(Stored data entries)

******************************

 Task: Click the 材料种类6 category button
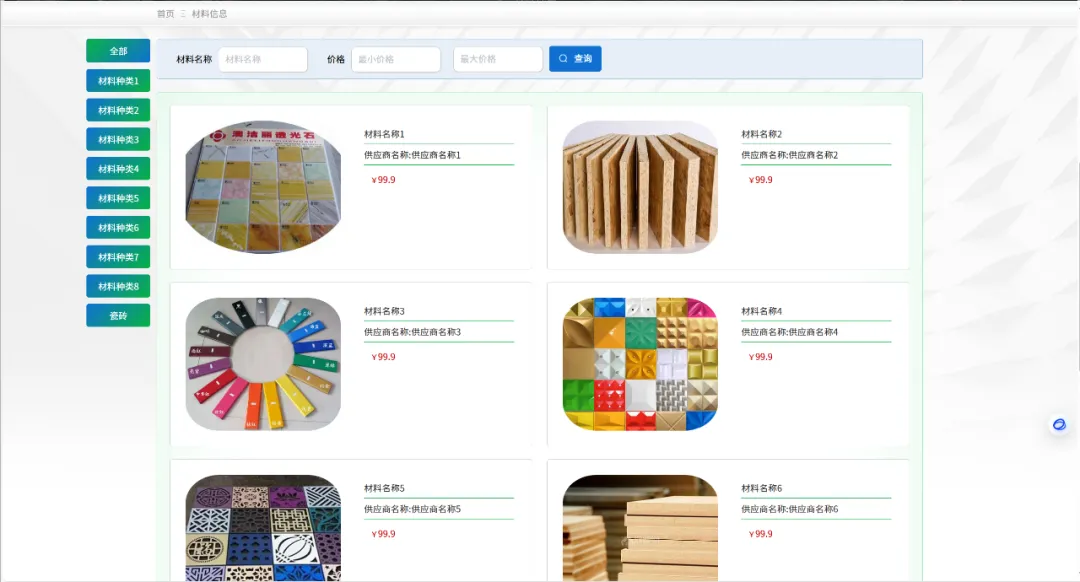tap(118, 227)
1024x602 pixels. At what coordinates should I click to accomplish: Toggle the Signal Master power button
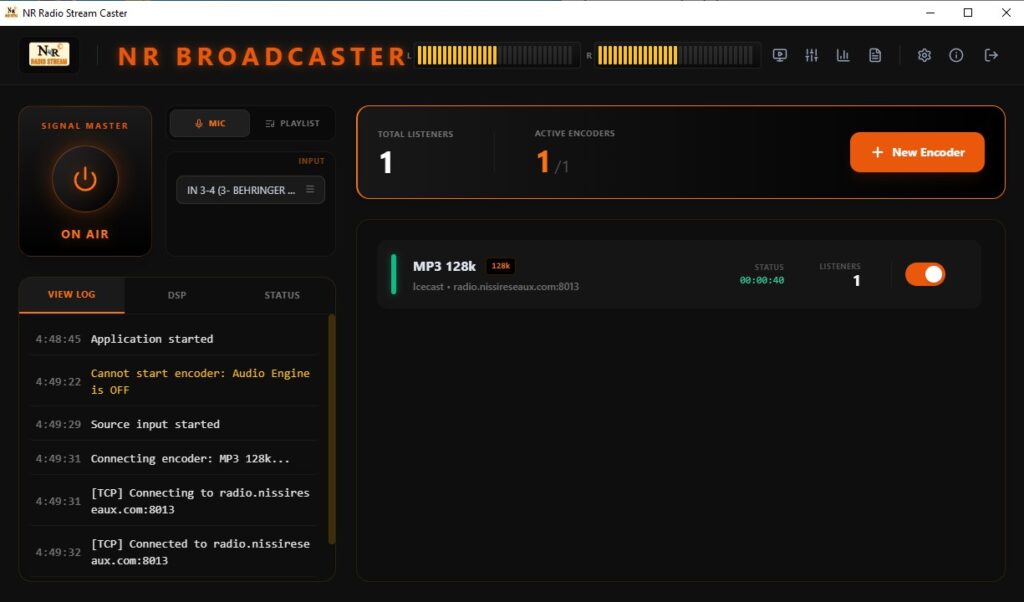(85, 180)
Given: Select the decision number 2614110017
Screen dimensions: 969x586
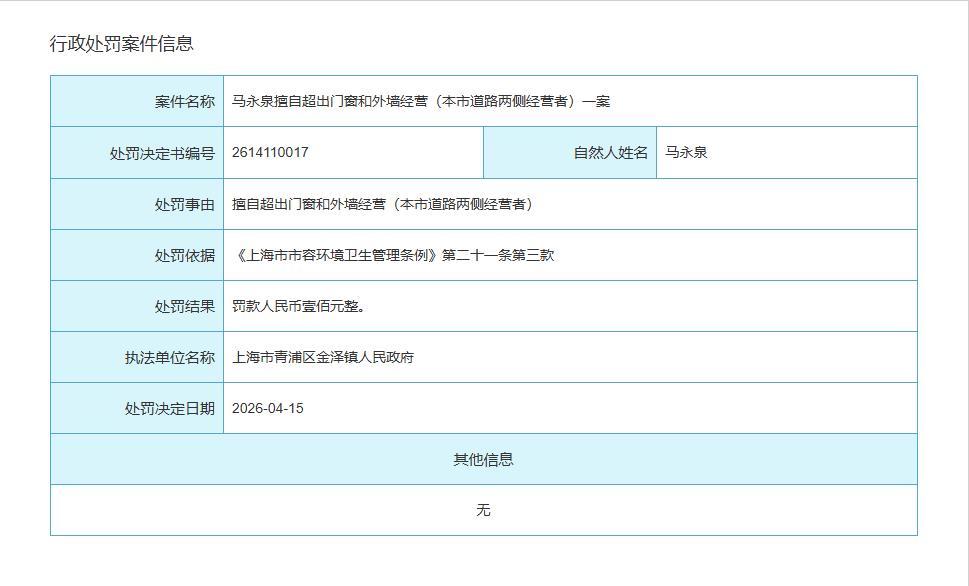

******************************

Copy every entry above exactly as it stands, but leave the pictures out.

 Task: Click the 材料种类6 category button
tap(118, 227)
1024x602 pixels. At what coordinates should I click to accomplish: Toggle the Signal Master power button
(85, 180)
Given: Select the decision number 2614110017
Screen dimensions: 969x586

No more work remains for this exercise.